I was unhappy with my last post. I totally failed to convey the reason for my excitement about the first few chapters of Anthony Trollope's Doctor Thorne. The first three chapters set up a rich world, partly mental, that imbues all the dialog that begins in chapter IV. After we know what kinds of things the characters are thinking, everything they say sounds different. All conversation takes place at two levels, and all characters negotiate their relationships through a veneer that is only words deep.
Examples occur in almost every verbal exchange: Frank hints at thoughts of marriage while talking to Lady Dunstable, and Lady Dunstable hints coyly and ironically in return. Only once Lady Dunstable finds out that Frank's attentions have been given just to spite Lady de Courcy -- that his subtext is as much a sham as his overt text -- can they drop the facades and laugh at their common nemesis. In another scene, the dissipated, dying Sir Roger tells a visiting clergyman that his mind is comfortable and later explains to Doctor Thorne: "What else could I say when he asked me? It wouldn't have been civil to have told him that his time and words were all thrown away."
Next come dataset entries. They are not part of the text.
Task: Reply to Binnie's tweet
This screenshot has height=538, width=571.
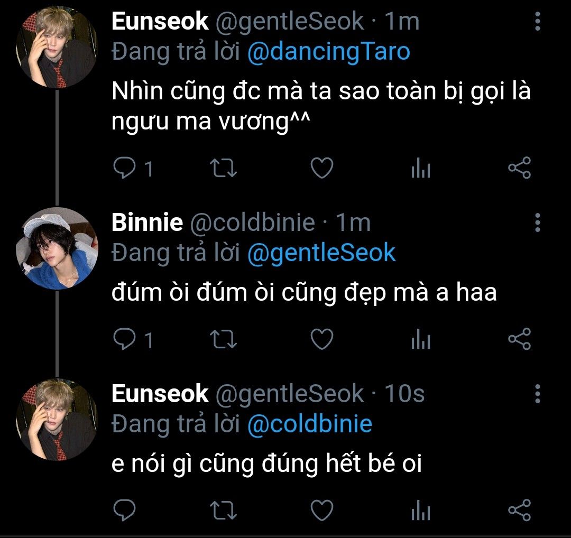Action: (x=125, y=339)
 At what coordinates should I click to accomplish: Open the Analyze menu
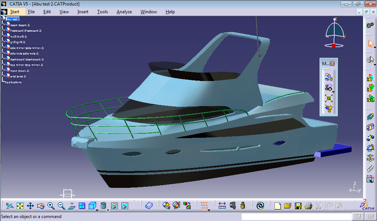[124, 11]
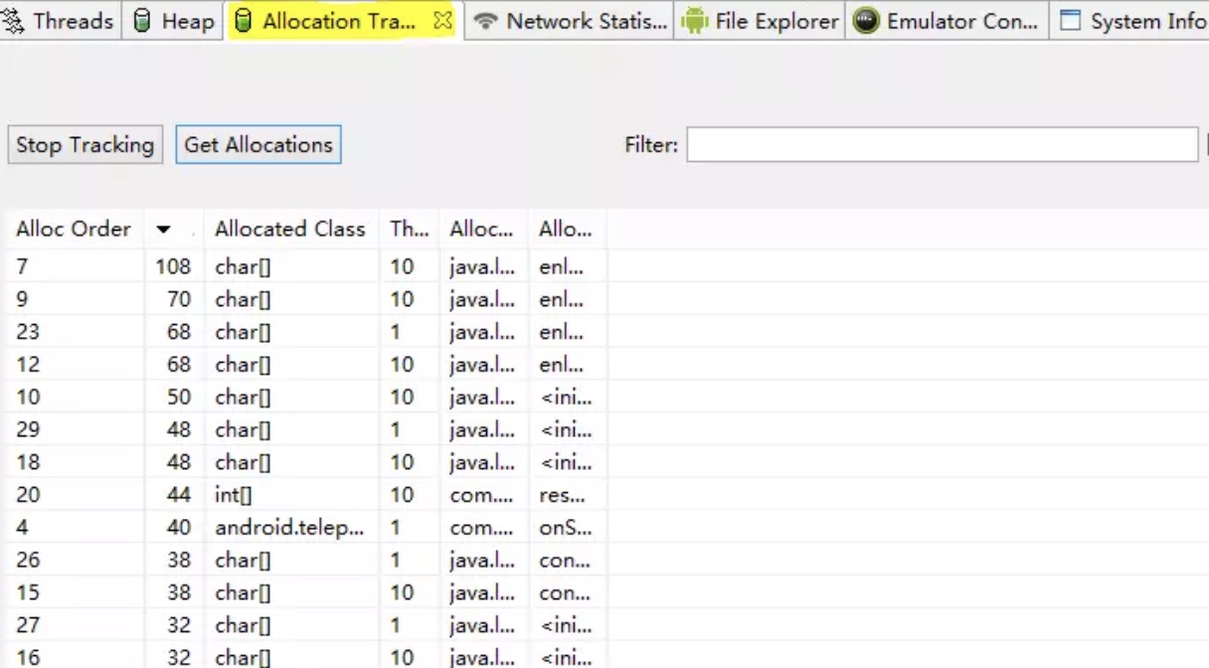Viewport: 1209px width, 668px height.
Task: Select the Allocation Tracker tab label
Action: pos(338,21)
The contours of hidden layers show even when Trollope doesn't make them explicit. When the wealthy Sir Roger hints that his drunken son, Louis, should marry, we suspect that he has our heroine, Mary, in mind. When Doctor Thorne argues against helping Louis marry, he lists every reason except the two most important: that he's an unreliable alcoholic, and that Mary deserves better. When he mentions Louis to Mary, we tremble as we imagine his reason for doing it. When Mary asks what Louis is like, and Doctor Thorne responds, "I never know what a young man is like. He is like a man with red hair," we know he's hiding Louis's reprobate character. And we can imagine that Mary knows that her uncle is hiding something. It's as if the characters translate every line they hear to its actual meaning, imagine the appropriate the response to that meaning, and then retranslate into the language of polite conversation.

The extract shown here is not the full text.